**TASK REQUIREMENTS**
If a line of the records contains the word "computer", list it.

**DATASET RECORDS**
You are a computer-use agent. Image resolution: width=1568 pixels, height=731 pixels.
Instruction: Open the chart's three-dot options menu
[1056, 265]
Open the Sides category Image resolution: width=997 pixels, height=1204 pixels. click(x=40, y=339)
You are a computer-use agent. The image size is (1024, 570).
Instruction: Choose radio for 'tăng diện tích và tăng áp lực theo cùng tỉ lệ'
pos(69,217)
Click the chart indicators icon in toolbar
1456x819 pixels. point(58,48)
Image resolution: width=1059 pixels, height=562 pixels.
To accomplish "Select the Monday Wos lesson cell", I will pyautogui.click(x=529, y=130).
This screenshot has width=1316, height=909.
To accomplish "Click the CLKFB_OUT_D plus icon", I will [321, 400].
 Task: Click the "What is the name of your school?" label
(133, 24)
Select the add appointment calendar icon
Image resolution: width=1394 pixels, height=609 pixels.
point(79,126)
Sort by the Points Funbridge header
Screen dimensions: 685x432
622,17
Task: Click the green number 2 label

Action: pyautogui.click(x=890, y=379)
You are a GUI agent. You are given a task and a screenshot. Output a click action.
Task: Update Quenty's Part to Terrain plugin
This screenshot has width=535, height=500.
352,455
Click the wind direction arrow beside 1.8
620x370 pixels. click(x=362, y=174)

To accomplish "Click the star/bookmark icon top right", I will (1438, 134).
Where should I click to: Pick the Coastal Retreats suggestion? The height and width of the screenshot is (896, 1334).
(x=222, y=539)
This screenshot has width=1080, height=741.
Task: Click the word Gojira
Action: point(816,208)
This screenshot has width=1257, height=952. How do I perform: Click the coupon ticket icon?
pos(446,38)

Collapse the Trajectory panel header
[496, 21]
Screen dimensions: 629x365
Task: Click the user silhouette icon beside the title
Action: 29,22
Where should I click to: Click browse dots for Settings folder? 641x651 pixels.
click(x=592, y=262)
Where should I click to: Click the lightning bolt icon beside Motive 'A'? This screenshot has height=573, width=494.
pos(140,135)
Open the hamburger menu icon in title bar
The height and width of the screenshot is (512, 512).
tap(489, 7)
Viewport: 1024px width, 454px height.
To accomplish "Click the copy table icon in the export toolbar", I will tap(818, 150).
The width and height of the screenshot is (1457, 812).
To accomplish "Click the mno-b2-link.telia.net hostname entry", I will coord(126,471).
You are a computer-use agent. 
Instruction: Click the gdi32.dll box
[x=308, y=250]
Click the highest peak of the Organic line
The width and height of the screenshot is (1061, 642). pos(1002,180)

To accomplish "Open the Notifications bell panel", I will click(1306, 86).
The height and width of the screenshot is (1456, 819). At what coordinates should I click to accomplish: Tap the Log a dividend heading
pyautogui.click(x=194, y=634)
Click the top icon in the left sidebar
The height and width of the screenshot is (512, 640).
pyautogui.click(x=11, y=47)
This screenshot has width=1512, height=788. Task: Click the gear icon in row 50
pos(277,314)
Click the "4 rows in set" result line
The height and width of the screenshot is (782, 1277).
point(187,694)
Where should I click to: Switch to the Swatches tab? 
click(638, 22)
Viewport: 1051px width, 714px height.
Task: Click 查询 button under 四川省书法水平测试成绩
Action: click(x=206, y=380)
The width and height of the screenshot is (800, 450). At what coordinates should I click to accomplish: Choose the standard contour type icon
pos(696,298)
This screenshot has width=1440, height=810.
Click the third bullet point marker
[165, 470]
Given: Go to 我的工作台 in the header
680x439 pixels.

**TASK SOLUTION**
You are a computer-use agent. Image resolution: width=1568 pixels, height=731 pixels.
You are a computer-use agent. The image size is (1024, 570).
You are a computer-use agent. 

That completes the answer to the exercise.